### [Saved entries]
*** Begin section ***

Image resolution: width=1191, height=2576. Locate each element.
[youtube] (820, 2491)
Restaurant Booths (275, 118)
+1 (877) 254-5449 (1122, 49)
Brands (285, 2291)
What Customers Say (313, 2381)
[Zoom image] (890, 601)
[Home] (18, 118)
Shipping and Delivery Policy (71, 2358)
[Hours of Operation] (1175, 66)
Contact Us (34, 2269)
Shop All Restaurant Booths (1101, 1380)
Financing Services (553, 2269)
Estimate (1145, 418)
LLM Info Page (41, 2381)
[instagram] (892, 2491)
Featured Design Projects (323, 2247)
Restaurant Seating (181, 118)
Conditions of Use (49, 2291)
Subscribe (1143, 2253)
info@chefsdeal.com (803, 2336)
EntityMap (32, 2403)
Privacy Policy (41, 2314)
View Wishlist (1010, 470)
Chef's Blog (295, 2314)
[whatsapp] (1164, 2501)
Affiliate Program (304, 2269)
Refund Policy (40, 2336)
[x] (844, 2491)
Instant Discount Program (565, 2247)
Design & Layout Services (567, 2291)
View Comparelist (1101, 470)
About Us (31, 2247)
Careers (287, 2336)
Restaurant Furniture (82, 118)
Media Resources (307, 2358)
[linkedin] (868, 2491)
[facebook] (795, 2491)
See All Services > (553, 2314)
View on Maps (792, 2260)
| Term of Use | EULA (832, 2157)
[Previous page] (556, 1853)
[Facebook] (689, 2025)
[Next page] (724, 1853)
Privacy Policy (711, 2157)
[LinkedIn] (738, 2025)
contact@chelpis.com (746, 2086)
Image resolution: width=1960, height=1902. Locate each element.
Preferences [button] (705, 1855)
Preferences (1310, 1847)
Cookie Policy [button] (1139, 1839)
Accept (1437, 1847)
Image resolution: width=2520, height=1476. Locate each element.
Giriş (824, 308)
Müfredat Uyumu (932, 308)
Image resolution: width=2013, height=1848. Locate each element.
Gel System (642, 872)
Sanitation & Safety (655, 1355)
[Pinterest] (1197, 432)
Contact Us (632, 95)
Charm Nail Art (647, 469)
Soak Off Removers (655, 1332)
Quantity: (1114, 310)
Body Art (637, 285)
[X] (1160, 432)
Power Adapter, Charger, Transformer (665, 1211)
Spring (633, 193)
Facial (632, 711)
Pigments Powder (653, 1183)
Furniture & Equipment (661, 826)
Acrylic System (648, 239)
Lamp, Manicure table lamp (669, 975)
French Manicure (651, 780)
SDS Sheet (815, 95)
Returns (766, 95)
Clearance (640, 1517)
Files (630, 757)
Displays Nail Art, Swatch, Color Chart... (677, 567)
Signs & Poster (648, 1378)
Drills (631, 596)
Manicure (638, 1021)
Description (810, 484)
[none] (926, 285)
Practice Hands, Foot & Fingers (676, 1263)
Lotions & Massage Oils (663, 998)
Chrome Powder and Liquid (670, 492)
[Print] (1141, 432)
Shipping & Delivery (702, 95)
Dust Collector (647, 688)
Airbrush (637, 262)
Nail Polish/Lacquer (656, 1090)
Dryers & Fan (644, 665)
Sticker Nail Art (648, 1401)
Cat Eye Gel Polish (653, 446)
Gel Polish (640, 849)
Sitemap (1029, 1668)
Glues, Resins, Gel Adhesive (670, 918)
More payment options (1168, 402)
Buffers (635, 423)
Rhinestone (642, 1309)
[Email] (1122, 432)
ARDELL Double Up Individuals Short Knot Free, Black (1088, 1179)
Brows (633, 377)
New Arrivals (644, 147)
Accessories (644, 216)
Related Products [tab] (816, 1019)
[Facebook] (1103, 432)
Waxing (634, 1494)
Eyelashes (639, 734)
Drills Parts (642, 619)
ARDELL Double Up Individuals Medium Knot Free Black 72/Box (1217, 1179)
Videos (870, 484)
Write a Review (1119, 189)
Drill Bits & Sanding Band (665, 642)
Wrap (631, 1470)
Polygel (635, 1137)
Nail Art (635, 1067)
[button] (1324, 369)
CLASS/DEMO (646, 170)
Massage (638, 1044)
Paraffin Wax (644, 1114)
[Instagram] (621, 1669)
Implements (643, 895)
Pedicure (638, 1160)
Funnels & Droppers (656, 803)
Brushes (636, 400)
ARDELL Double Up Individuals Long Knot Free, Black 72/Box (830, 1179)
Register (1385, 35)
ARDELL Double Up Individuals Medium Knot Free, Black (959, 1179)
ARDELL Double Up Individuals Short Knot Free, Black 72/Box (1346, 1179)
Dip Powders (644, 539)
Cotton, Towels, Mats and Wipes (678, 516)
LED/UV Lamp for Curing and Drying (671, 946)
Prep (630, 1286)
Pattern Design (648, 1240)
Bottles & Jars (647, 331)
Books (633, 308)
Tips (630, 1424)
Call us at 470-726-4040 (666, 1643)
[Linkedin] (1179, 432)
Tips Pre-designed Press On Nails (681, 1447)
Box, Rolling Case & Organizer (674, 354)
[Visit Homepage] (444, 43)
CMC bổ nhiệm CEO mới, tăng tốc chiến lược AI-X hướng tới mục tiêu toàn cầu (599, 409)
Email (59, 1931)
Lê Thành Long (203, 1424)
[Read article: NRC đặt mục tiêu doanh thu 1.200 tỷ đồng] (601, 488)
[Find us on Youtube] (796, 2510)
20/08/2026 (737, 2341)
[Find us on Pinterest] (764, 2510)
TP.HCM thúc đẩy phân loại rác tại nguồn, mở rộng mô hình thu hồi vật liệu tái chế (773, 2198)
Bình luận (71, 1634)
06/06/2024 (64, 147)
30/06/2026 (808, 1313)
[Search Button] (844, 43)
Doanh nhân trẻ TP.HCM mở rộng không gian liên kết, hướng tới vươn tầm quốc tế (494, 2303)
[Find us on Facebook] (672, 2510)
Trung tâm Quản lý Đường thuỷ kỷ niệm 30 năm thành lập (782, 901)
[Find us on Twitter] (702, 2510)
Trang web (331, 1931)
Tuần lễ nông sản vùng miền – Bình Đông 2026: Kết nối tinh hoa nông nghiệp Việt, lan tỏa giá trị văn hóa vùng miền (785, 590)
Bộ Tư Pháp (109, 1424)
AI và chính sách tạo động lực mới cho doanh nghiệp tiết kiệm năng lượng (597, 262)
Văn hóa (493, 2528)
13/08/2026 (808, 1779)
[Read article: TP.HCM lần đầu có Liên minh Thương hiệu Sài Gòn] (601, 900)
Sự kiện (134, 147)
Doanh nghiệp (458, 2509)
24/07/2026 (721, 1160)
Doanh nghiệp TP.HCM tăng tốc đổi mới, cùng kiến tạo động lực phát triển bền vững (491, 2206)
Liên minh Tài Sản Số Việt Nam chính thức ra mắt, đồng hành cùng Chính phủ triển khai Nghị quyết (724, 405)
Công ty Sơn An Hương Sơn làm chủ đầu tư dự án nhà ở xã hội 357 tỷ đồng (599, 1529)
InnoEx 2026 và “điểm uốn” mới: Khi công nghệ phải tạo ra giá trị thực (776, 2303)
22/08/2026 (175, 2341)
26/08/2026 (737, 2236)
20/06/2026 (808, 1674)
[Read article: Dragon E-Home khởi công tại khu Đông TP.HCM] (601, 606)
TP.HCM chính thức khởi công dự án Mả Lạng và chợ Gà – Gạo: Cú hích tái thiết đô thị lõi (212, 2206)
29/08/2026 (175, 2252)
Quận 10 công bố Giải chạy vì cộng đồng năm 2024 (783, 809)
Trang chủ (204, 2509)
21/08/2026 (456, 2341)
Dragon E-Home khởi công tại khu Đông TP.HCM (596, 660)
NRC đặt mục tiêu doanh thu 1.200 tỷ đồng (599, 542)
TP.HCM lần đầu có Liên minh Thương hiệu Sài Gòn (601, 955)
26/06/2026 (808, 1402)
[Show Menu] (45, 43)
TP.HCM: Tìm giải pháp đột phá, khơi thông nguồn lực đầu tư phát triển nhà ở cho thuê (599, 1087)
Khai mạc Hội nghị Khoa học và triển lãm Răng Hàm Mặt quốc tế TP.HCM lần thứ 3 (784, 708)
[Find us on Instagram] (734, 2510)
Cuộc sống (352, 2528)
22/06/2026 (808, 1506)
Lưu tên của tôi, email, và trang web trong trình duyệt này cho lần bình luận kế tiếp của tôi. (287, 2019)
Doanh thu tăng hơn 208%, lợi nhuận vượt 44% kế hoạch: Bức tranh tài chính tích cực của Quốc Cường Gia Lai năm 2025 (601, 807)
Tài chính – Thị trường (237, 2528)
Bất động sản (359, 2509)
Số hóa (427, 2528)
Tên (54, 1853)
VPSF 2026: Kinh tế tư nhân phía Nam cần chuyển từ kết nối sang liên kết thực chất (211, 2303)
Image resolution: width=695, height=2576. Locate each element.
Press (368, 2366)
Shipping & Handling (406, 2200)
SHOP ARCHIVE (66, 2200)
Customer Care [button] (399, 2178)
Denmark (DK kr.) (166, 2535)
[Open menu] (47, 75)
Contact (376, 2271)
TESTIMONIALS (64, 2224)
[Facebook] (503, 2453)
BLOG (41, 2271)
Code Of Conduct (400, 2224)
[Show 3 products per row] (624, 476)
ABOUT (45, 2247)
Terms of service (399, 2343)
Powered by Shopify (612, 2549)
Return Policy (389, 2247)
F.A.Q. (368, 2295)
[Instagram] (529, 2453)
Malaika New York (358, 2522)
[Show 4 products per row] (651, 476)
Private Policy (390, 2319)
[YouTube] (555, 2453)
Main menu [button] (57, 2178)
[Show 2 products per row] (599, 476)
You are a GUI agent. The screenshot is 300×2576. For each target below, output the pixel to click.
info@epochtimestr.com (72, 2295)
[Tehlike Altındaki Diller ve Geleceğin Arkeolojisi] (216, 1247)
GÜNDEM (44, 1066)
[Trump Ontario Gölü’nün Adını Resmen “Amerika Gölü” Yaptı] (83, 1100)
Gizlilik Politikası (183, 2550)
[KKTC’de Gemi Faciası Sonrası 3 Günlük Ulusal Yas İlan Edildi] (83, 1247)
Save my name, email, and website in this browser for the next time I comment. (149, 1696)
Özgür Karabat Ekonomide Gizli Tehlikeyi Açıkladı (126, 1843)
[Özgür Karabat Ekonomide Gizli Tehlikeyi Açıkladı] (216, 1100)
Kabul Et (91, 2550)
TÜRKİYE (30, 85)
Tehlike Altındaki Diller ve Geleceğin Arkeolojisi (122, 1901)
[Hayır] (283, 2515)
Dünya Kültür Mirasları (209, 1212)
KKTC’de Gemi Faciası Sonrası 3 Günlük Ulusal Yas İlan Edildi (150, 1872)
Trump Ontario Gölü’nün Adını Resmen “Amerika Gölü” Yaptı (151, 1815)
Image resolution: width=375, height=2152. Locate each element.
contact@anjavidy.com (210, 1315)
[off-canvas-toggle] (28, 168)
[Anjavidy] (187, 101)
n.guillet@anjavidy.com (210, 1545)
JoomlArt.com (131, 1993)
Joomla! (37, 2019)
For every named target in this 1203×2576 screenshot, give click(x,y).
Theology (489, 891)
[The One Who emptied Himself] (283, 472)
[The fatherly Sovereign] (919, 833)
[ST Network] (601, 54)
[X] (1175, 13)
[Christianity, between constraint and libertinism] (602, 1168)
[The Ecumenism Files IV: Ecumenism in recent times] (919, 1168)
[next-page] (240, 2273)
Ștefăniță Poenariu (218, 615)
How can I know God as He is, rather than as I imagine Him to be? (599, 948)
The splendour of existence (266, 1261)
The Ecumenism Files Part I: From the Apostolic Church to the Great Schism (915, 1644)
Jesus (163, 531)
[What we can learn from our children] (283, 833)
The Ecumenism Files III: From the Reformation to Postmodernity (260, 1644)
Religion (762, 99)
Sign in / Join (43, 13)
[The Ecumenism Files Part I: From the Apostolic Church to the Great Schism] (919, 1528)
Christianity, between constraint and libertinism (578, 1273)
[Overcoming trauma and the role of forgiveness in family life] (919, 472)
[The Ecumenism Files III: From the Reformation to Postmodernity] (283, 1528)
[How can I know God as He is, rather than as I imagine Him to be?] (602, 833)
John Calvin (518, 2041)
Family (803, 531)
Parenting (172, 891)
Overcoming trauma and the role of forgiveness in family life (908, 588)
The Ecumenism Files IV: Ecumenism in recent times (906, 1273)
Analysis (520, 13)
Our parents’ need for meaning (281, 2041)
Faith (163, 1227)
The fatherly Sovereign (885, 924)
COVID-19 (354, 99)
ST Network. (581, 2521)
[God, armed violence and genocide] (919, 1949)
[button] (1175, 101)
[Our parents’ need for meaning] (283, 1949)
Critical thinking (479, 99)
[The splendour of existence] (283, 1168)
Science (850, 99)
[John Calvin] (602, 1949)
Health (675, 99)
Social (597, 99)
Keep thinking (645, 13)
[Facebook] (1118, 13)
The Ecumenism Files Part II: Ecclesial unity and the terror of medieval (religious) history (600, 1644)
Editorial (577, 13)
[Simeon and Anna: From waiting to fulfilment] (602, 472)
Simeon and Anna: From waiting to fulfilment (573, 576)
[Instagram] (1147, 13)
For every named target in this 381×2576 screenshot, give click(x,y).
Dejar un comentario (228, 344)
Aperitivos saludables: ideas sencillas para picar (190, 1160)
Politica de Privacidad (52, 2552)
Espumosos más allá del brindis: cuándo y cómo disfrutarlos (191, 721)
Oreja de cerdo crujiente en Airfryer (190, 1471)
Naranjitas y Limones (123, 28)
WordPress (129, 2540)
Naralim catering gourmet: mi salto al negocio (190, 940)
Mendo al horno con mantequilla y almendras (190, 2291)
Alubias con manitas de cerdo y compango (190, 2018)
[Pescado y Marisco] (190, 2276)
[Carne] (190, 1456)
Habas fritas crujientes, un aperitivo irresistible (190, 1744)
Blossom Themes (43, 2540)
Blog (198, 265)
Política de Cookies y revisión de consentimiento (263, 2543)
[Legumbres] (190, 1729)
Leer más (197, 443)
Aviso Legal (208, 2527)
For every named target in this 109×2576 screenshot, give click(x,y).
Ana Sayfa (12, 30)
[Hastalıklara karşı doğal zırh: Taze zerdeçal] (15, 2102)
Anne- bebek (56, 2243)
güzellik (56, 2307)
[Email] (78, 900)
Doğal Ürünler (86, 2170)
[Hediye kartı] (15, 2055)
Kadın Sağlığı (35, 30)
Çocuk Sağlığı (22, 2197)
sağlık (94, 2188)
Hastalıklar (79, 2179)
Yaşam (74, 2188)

*** End section ***

### [Exercise]
Scan the lines above for "Furniture", then copy every one that has it.

### [Answer to this problem]
Restaurant Furniture (82, 118)
Furniture & Equipment (661, 826)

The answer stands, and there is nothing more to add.